Il Decreto Legge su Equitalia è incostituzionale?

Redazione - Fisco

Pioggia di critiche al Governo per il Decreto Legge su Equitalia e IVA: dubbi seri di costituzionalità in merito alla questione dei dipendenti del nuovo ente di riscossione e non solo. Ecco perché.

Il Decreto Legge su Equitalia è incostituzionale?

Decreto Legge fiscale su Equitalia e IVA: una vera e propria raffica di critiche e commenti negativi nei confronti del Governo. Professionisti, operatori del settore, studiosi e ovviamente le opposizioni parlamentari hanno commentato con asprezza il contenuto ufficiale del decreto legge fiscale numero 193/2016.

L’abolizione di Equitalia è una vera e propria bufala: l’ente di riscossione cambia nome, diventando Agenzia delle Entrate-Riscossione. Si tratta di un nuovo ente pubblico economico cui vengono demandate tutte le funzioni previste in materia di riscossione delle imposte.

La rottamazione delle cartelle è stata declinata in modo molto più blando rispetto alle attese con tempi di recupero del debito iscritto a ruolo molto blandi. Non solo: l’aggio non viene toccato, né per i ruoli pregressi né per quelli futuri.

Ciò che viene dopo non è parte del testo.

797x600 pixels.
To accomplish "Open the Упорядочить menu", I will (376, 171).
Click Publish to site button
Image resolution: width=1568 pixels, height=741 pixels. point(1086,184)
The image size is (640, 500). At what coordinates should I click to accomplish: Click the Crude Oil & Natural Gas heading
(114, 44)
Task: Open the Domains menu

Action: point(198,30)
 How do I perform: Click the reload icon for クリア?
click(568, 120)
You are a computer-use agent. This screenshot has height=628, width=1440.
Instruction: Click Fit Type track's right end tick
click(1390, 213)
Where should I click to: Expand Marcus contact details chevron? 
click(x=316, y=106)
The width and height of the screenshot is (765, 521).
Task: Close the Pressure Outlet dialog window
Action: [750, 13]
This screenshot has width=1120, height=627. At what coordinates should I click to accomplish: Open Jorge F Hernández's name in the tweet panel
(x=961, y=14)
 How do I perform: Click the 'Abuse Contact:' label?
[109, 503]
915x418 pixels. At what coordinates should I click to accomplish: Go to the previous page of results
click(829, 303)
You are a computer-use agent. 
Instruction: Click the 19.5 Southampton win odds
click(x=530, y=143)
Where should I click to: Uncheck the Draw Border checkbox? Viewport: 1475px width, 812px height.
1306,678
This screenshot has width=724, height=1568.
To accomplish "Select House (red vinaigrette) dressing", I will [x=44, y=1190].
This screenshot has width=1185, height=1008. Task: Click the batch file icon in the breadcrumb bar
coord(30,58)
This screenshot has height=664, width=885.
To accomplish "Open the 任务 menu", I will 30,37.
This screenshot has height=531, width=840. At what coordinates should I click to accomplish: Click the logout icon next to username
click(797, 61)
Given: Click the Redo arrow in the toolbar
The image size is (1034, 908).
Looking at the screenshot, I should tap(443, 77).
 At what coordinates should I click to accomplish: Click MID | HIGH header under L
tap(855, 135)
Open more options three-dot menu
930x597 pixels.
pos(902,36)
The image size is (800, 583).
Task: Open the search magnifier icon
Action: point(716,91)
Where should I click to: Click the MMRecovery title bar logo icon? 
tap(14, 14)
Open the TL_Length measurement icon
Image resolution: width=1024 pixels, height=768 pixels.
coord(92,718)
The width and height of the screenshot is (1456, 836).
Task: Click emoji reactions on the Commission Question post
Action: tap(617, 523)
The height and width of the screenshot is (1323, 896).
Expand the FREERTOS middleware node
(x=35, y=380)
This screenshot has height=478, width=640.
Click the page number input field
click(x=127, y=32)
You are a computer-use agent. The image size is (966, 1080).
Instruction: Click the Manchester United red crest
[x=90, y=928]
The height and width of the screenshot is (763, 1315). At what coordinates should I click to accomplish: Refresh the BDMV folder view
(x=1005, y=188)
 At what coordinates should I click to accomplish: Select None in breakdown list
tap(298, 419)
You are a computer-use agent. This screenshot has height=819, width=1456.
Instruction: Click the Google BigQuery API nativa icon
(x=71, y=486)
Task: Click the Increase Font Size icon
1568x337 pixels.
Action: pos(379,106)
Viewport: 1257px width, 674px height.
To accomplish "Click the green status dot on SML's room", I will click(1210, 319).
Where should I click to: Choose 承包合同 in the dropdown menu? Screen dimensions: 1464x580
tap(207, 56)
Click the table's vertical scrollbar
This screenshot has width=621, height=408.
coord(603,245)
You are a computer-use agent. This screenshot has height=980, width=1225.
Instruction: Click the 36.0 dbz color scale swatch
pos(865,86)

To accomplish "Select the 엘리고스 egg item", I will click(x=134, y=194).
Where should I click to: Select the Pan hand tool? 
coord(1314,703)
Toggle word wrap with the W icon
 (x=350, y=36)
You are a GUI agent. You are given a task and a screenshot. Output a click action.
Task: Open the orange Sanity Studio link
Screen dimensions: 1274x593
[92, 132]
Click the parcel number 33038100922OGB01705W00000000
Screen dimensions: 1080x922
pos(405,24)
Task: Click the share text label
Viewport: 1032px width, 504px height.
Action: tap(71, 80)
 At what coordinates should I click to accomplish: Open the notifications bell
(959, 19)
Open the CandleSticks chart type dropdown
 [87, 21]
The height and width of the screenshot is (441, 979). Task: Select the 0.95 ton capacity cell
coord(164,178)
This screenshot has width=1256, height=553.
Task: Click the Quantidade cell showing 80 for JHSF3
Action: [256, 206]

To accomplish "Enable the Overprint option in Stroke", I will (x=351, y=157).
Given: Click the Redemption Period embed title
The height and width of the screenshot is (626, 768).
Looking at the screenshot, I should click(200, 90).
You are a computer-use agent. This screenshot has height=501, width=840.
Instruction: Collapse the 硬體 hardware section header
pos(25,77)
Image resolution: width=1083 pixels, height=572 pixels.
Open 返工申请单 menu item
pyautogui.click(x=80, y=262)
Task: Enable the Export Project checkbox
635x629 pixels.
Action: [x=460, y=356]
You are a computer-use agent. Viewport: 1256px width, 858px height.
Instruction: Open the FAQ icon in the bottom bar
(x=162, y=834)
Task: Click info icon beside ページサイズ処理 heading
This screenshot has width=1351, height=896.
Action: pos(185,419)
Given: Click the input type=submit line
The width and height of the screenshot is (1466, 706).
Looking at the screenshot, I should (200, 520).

Ma il dubbio vero che la nostra redazione ravvede dalla prima lettura del decreto legge fiscale su Equitalia è relativo al comma 9 dell’articolo 1 del Decreto Legge 193/2016.

Decreto Legge 193/2016, comma 9 articolo 1: cosa succede al personale di Equitalia?

Ad avviso della redazione di informazionefiscale.it il comma 9 dell’articolo 1 del Decreto Legge 193/2016 rischia di essere giudicato incostituzionale per effetto di quanto previsto dall’articolo 97 della Costituzione. Ma andiamo con ordine.

Il comma 9 dell’articolo 1 del Decreto Legge 193/2016 prevede che:

Tenuto conto della specificità delle funzioni proprie della riscossione fiscale e delle competenze tecniche necessarie al loro svolgimento, per assicurarle senza soluzione di continuità, a decorrere dalla data di cui al comma 1 il personale delle società del Gruppo Equitalia con contratto di lavoro a tempo indeterminato, in servizio alla data di entrata in vigore del presente decreto, senza soluzione di continuità e con la garanzia della posizione giuridica ed economica maturata alla data del trasferimento, è trasferito all’ente pubblico economico di cui al comma 3, previo superamento di apposita procedura di selezione e verifica delle competenze, in coerenza con i principi di trasparenza, pubblicità e imparzialità. A tale personale si applica l’articolo 2112, primo e terzo comma, del codice civile.

L’articolo 97 della Costituzione afferma che:

I pubblici uffici sono organizzati secondo disposizioni di legge, in modo che siano assicurati il buon andamento e l’imparzialità dell’amministrazione.
Nell’ordinamento degli uffici sono determinate le sfere di competenza, le attribuzioni e le responsabilità proprie dei funzionari.
Agli impieghi nelle pubbliche amministrazioni si accede mediante concorso, salvo i casi stabiliti dalla legge
.”

Le procedure di selezione e verifica delle competenze previste dal comma 9 dell’articolo 1 del Decreto Legge 193/2016 sono coerenti con i criteri di imparzialità e buon andamento della Pubblica Amministrazione? Inoltre, quando i dipendenti di Equitalia (ivi compresi i dirigenti) sono stati assunti con logiche private e slegate da quelle dell’operatore pubblico ciò era compatibile con i criteri che dovrebbero dirigere le selezioni per la Pubblica Amministrazione?

A nostro avviso anche su questo punto ci sarà molto da discutere.

Dubbi anche sulla liceità di un Decreto Legge per la materia della riscossione

Altro dubbio sul Decreto Legge 193/2016 è relativo al secondo comma dell’articolo 77 della Costituzione.

Com’è noto, infatti, il Decreto Legge è uno strumento ammesso “in casi straordinari di necessità e di urgenza”. Casi in cui il Governo “adotta, sotto la sua responsabilità, provvedimenti provvisori con forza di legge ... e deve il giorno stesso presentarli per la conversione alle Camere che, anche se sciolte, sono appositamente convocate e si riuniscono entro cinque giorni”.

Nella fattispecie, il Governo ravvede la necessità ed urgenza nella lotta all’evasione fiscale e nel recupero di risorse finanziarie. Si tratta di ragioni sufficienti?
Premesso che i Governi hanno spesso abusato dello strumento della decretazione d’urgenza, anche in campo fiscale, riteniamo che questo sia uno di quei casi in cui è difficile ravvedere i criteri richiesti dalla Costituzione per un decreto legge.